Document segment –
········
A parting lesson in American civility from Sen. John McCain lies in the roster of leaders he personally selected to pay tribute at his memorial service Saturday at the National Cathedral. It was a day in early April when Barack Obama received an unexpected call from McCain, who was battling brain cancer and said he had a blunt question to ask: Would you deliver one of the eulogies at my funeral?

Obama, who is responsible for extinguishing McCain’s second bid for the White House a decade ago, immediately answered that he would. He was taken aback by the request, aides say, as was George W. Bush, another former rival, who received a similar call from McCain this spring.

When the 43rd and 44th US presidents stand on the high altar of the soaring cathedral on Saturday, after the “Battle Hymn of the Republic” anthem is sung, they will not only be celebrating the life of John Sidney McCain III. It will be McCain, too, having a not-so-subtle last word, aimed at another president he made clear he did not want to attend: Donald J. Trump.
········
The data –

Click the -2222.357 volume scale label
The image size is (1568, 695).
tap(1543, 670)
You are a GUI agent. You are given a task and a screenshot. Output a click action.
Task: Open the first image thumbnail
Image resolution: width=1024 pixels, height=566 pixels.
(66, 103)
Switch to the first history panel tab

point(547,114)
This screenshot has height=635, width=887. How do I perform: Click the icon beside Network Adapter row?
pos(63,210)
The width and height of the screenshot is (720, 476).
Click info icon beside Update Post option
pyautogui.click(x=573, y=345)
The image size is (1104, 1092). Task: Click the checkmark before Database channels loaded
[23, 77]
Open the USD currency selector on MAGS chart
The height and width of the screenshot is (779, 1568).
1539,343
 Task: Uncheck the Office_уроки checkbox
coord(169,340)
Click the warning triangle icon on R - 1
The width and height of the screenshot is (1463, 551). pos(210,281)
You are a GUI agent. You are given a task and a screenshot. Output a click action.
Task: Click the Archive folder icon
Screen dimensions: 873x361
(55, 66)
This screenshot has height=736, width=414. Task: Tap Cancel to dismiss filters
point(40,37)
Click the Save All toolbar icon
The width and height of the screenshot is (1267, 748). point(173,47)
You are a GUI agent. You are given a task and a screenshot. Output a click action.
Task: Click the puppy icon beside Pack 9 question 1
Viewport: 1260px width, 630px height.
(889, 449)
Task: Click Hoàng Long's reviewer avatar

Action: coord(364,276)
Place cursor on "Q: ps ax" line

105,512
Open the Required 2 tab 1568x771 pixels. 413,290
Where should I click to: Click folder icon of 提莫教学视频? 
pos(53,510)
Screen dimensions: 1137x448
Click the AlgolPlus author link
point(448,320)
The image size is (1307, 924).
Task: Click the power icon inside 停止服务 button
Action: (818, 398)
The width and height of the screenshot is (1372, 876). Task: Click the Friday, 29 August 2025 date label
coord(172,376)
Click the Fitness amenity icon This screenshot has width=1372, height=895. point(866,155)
········
Work instructions –
1. Set down the part of the McCain funeral article that runs from "When the 43rd" up to and including "Donald J. Trump.", word for word.
2. Take the McCain funeral article further, picking up right after its last sentence.

List of answers –
1.
When the 43rd and 44th US presidents stand on the high altar of the soaring cathedral on Saturday, after the “Battle Hymn of the Republic” anthem is sung, they will not only be celebrating the life of John Sidney McCain III. It will be McCain, too, having a not-so-subtle last word, aimed at another president he made clear he did not want to attend: Donald J. Trump.

2.
I’ve been wondering whether McCain and Obama had somehow developed an intimate relationship after Obama left office, if they had been having quiet conversations over the last year or two that haven’t been publicly discussed as McCain neared the end of his journey.
It turns out, after talking to several friends of both men this week, their relationship isn’t intimate at all, but rather one rooted in mutual respect and a shared sense of alarm at today’s caustic political climate. Their telephone call on that April day was first arranged by advisers, not McCain simply dialing up Obama as he would do with his legion of friends, a sign they were hardly tight.

In fact, the two have spoken by phone only a couple of times since Obama left the White House, aides to both men say, most notably last summer when Obama reached out after McCain cast the deciding vote to salvage the Affordable Care Act. He thanked him. The call was brief. Obama has not been among the long parade of visitors who came to see McCain on his Arizona ranch as he fought brain cancer. George and Laura Bush dropped by not long ago, as did former Vice President Joe Biden, a close and longtime friend of McCain’s in the Senate, who will deliver a eulogy at a memorial service on Thursday in Arizona.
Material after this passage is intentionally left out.